VSA: Cabotage law needs to be lifted completely, as Indian ships are at a disadvantage. They need a level playing field with foreign ships. Once that happens, ship owners will be able to expand their fleet, and participate to a greater extent in trade. The need of the hour is to liberalise, lift restrictions, and then get competition to improve the quality of shipping to and from India.
TDB: What are your concerns when it comes to taxation?
VSA: Some taxes have already been removed, like the tax on seamen which was a big hindrance in hiring Indian shipping crew. The Indian government may remove tonnage tax, but we are yet to see the notification. Ships registered in flags of convenience (FOC) countries save on tonnage tax. This comes as big disadvantage to some Indian ship owners. The tonnage tax should not be there so that Indian ship owners, irrespective of whether or not the ship is registered in an FOC country, are at a level playing field with other shipping lines.
TDB: Recently it was announced that PSUs have to give long-term cargo commitment to Indian ships. Won’t this curb market-driven competition?
VSA: Earlier, Ministry of Shipping had a separate department – Transchart – to finalise sea freight rates. Transchart procured tonnage for all PSUs, which was inefficient. Initially, it was Indian Oil Corporation, which was allowed to book freight using this methodology, then other PSU oil majors followed. The government should curb these restrictions. Let there be free trade, only then there will be ease of doing business. India needs to develop quality domestic shipping. We need to open the market, like we did in the telecom sector. It has to be a market-determined mechanism which will let customers reap the benefit.
TDB: How is the business environment at major ports like Mumbai or JNPT different from the new private ports like Pipavav or Mundra?

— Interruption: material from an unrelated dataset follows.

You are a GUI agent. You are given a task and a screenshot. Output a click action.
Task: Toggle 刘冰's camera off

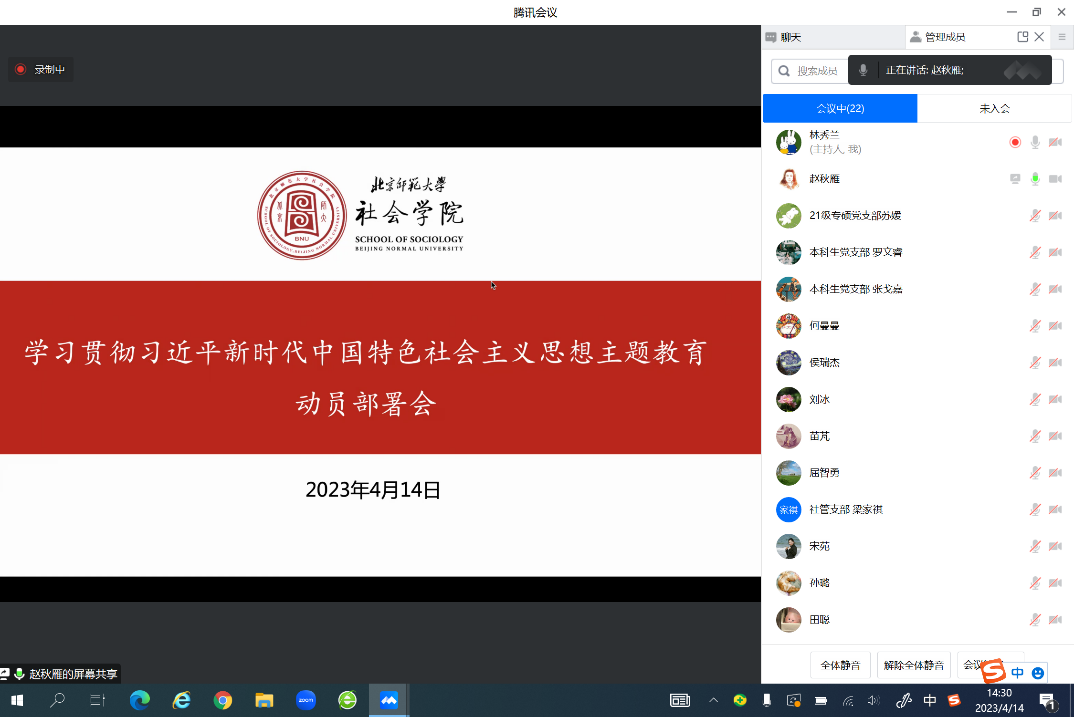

VSA: Private ports are customer-friendly and highly professional. They are flexible enough to provide tailor-made solutions to customers. If you go inside Mumbai Port, it is in a pathetic condition, whereas things are different at private ports. The quality of equipment used at private ports is way better than government-run ports. Even if we look at safety standards, private ports fare well. Nobody wants to bring their ship into a port where work is carried out in an unsafe environment. If some incident happens, the shipping line’s insurer gets involved, resulting in shipping line paying higher amount of premium for insurance.
TDB: Several Indian ports are increasing their container handling capacity. Is there enough availability of containerised cargo to feed all these ports?
VSA: Five years ago, ports on the west coast used to handle 79% of all cargo and ports on the east coast used to handle the rest 21%. However, over time, cargo movement on the east coast has increased by 8%. A lot of India’s trade is with Asia. All Asian cargo should come to the ports on the east coast, but it is going to the west coast because inland connectivity on the east coast isn’t as good as on the west coast. It’s important that ports be developed with adequate connectivity. If ships have to wait for long hours outside ports due to the delay in cargo evacuation at the port, then international shipping won’t be interested in trading with India.
While there is enough cargo to feed all ports, we have connectivity issues, and the capacity isn’t correctly positioned. That’s why some ports are operating at more than 100% capacity while others operate at just 25-30% capacity. This is due to the absence of a master plan to develop ports and terminals in India. The focus should be on preparing a roadmap for the sector for the next 50-100 years. The government, in collaboration with all stakeholders, must develop the port sector, keeping in mind the location of mines and minerals, industries and other trade requirements.
TDB: The Sagarmala project has been envisioned to develop port-based industrial growth. Has the government called trade bodies and industry stakeholders for suggestions before preparing the roadmap for the project?
VSA: We’ve been consulted for the project. However, the approach from government side was unplanned. We were asked to attend the project meeting just 1-2 days before it was held. This was a very short notice to prepare ourselves for the meeting.